§ What the task asks: Only the lines below from the one containing "Task: Click Select link for Target entity" through the one containing "The width and height of the screenshot is (1080, 2424)." belong in the answer, set down exactly, with the pictures left out.

[[ Records shown open ]]

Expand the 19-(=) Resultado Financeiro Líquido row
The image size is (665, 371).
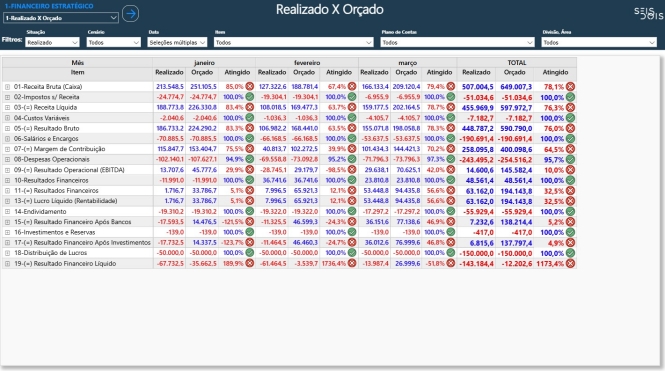[7, 263]
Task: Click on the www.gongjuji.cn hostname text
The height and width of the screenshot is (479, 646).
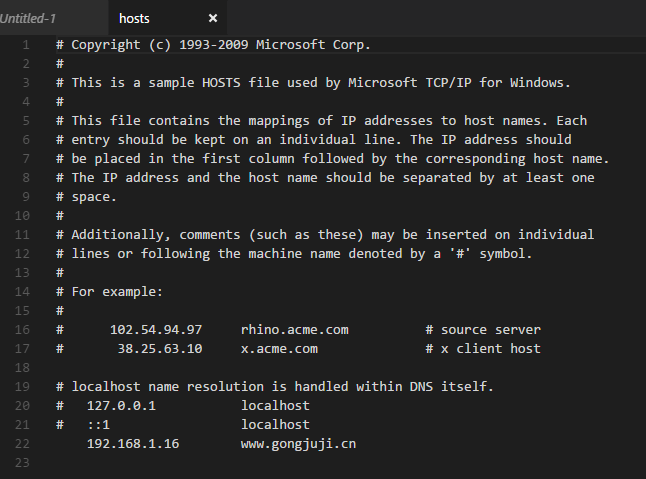Action: [x=298, y=444]
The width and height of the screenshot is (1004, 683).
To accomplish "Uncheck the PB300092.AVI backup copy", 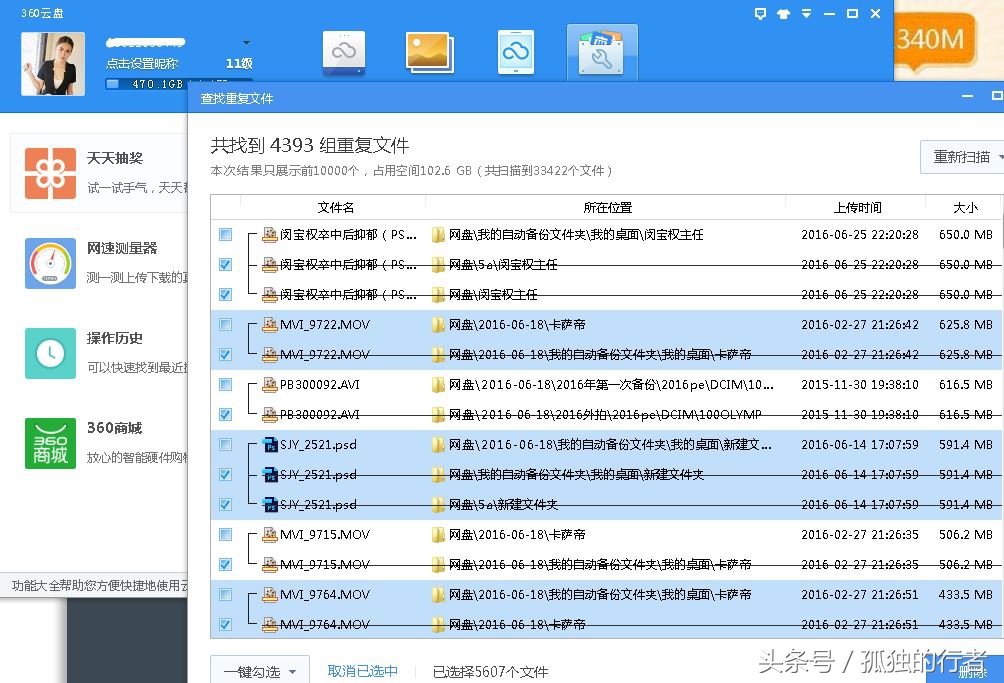I will pyautogui.click(x=225, y=414).
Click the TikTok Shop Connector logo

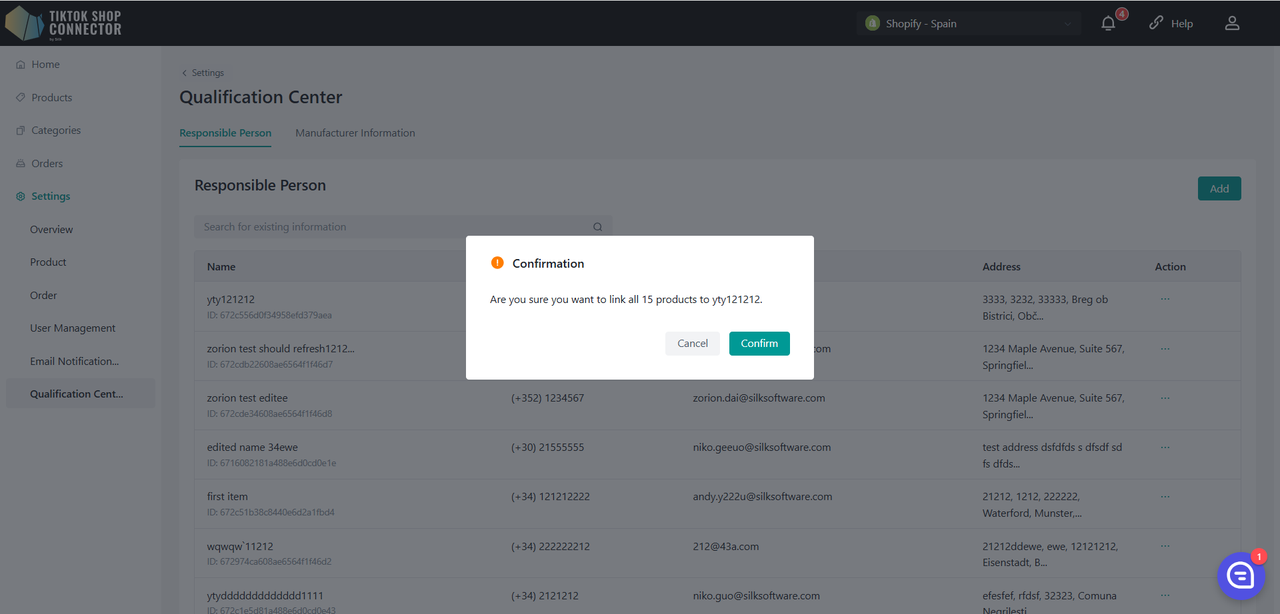point(64,22)
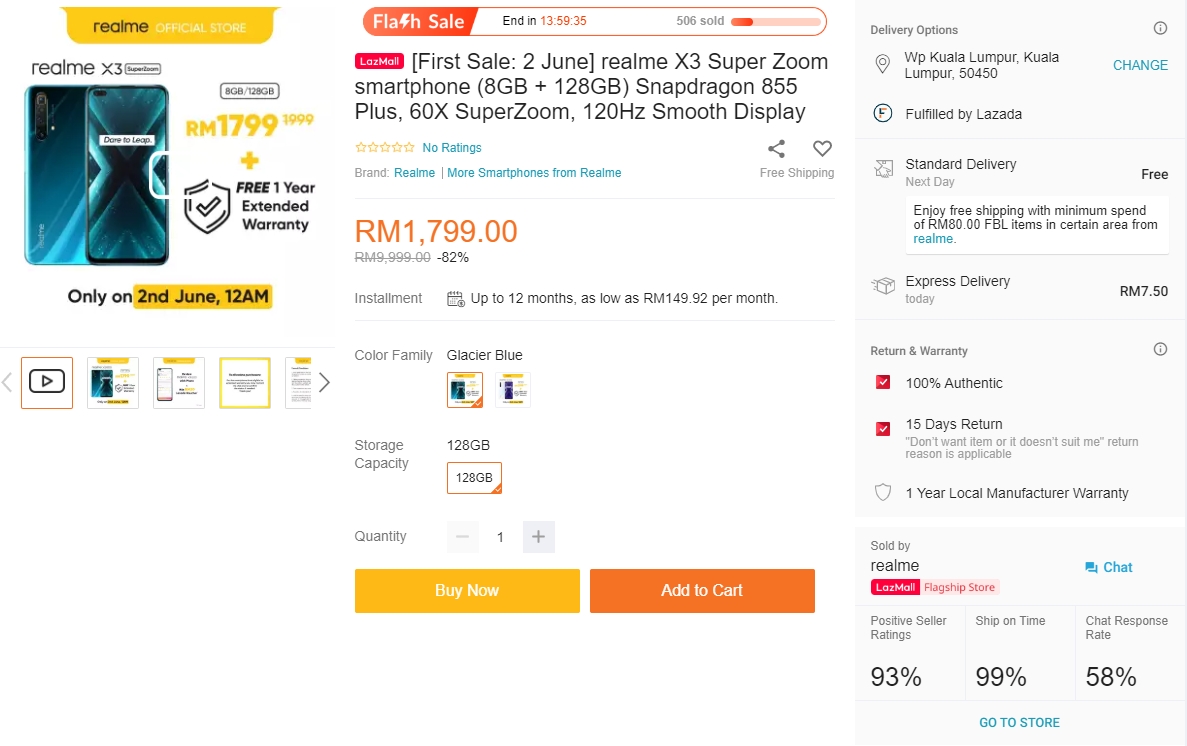Viewport: 1187px width, 746px height.
Task: Play the product video thumbnail
Action: (47, 382)
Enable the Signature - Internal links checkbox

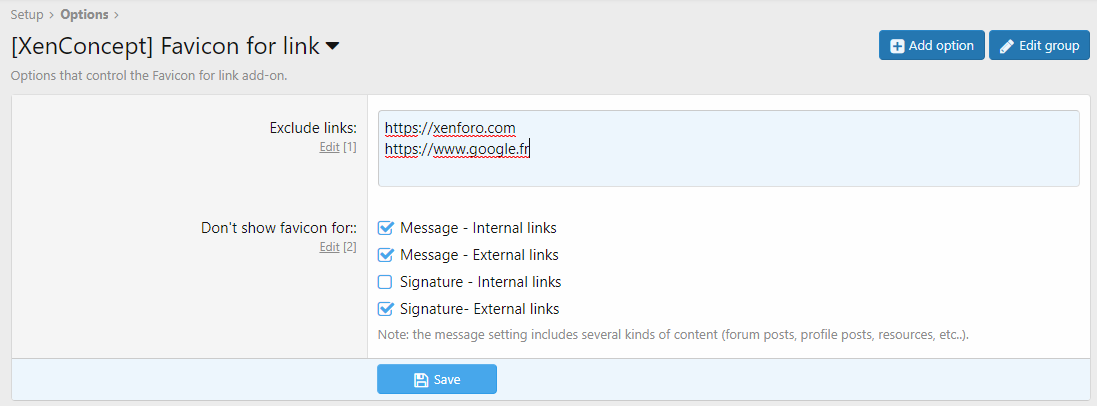tap(385, 282)
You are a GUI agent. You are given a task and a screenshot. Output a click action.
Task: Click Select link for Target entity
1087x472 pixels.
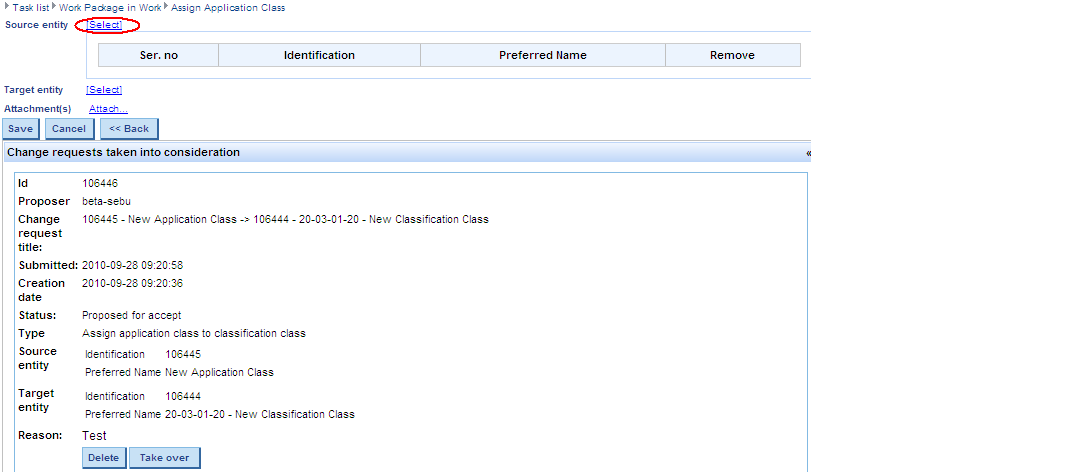(x=104, y=90)
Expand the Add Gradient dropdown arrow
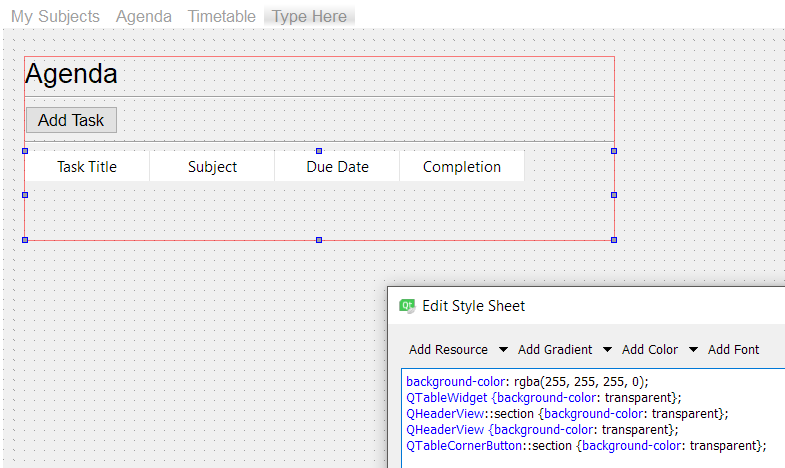This screenshot has width=785, height=468. (x=607, y=349)
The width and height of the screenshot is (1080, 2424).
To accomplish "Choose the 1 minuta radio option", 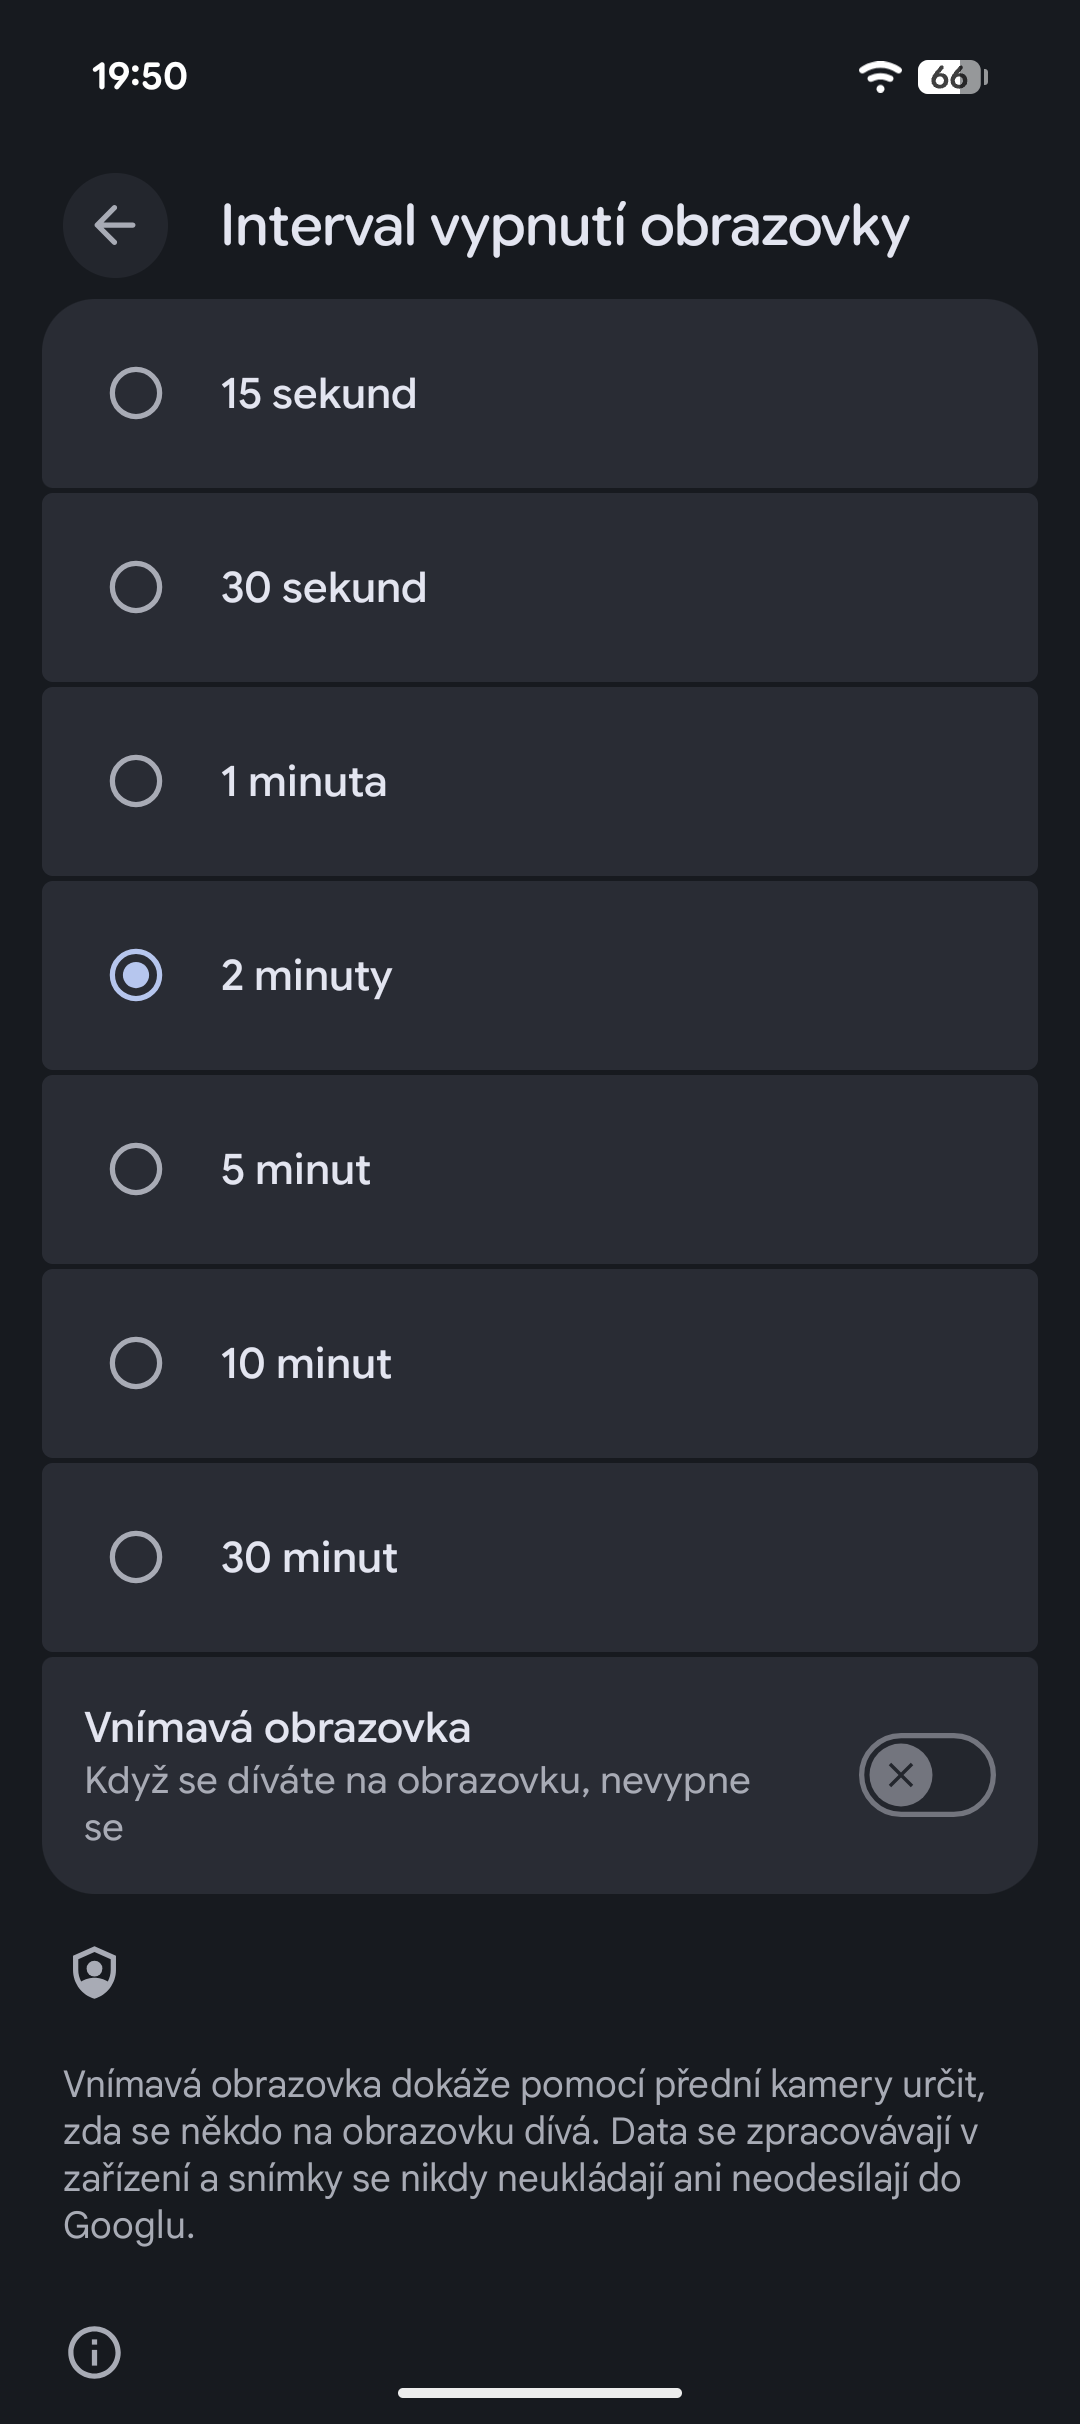I will (136, 781).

[[ Records shown closed ]]

§ Exercise solution:
Task: Click Select link for Target entity
1087x472 pixels.
(x=104, y=90)
Expand the Add Gradient dropdown arrow
This screenshot has width=785, height=468. (x=607, y=349)
The width and height of the screenshot is (1080, 2424).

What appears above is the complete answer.